Beeinflusst von Überlegungen der Holocaust-Education zum Umgang mit Täterschaft war es mir jedoch wichtig, nicht bei einer reinen Emotionalisierung der Schüler*innen stehen zu bleiben, die im Sinne einer Selbstdistanzierung allzu schnell dazu führen könnte, dass die Täter als „Monster aus einer anderen Welt“ angesehen werden, ohne Bezug zu uns heute.

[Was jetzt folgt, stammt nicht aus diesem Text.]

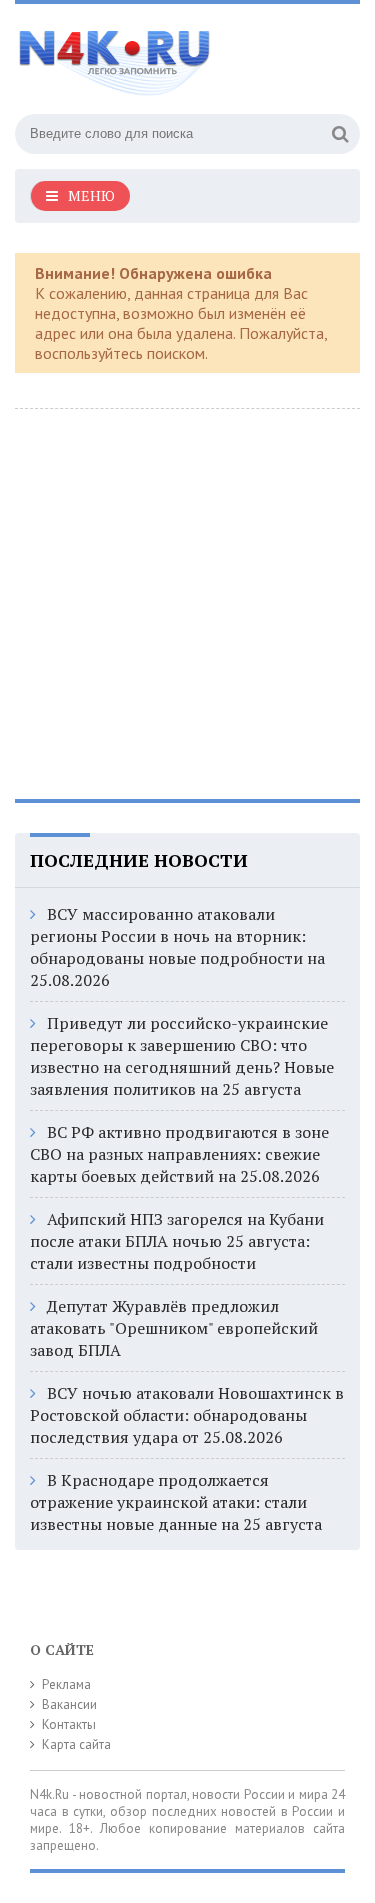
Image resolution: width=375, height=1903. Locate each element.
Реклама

Wenn wir uns jedoch bewusst machen, dass die Täter von Lyngiades ganz gewöhnliche Menschen waren, nämlich im Sinne Yehuda Bauers „menschlich [...] – wie Sie und ich“, dann wird nicht nur die Selbstdistanzierung erschwert, sondern wir erkennen, dass auch heute noch jedem „Einzelnen [von uns] ein hohes Maß an Verantwortung für seine Handlungen, Entscheidungen und Unterlassungen zukommt“. Kein Mensch wird als Täter oder Opfer geboren, vielmehr entsteht Täterschaft „in Prozessen, in denen politische, gesellschaftliche und persönliche Faktoren zusammenwirken“. Erst wenn wir verstehen, dass wir aus der historischen Auseinandersetzung mit Täterschaft Handlungsoptionen für unsere heutige Gegenwart und unsere eigenen individuellen Entscheidungen ableiten können und müssen, werden wir aufmerksamer für Normverschiebungen, die es auch in unserer heutigen demokratischen Gesellschaft gibt und die von uns immer wieder neu individuelle Entscheidungen und verantwortungsvolles Handeln fordern.

„Die Gebirgsjäger haben eindeutig ein Kriegsverbrechen begangen. Durch den Film wurde mir noch mal klar, wie wichtig Demokratie, Freiheit, Menschenrechte und Frieden sind“, schrieb eine Schülerin in ihrer schriftlichen Rückmeldung zu dem Film „To Balkoni“. Die Taten der Wehrmachtssoldaten an der Zivilbevölkerung bezeichnete ein Schüler der Klasse 9 „mit als das Schrecklichste, was ein Mensch erleben kann“. Man müsse daher heute und zukünftig „unbedingt so grausame Taten verhindern“. Wenn man sich die Folgen ansehe, „die dieses Massaker für die Nachkommen der Opfer bis heute hat“ urteilt eine Mitschülerin, so zeige das sehr gut, „dass man über sein Handeln nachdenken sollte. So hatte z.B. die fast 100-jährige Frau aus dem Nachbardorf von Lyngiades ihr ganzes Leben bis heute darunter zu leiden, dass sie dachte, sie sei schuld an dem Massaker gewesen“.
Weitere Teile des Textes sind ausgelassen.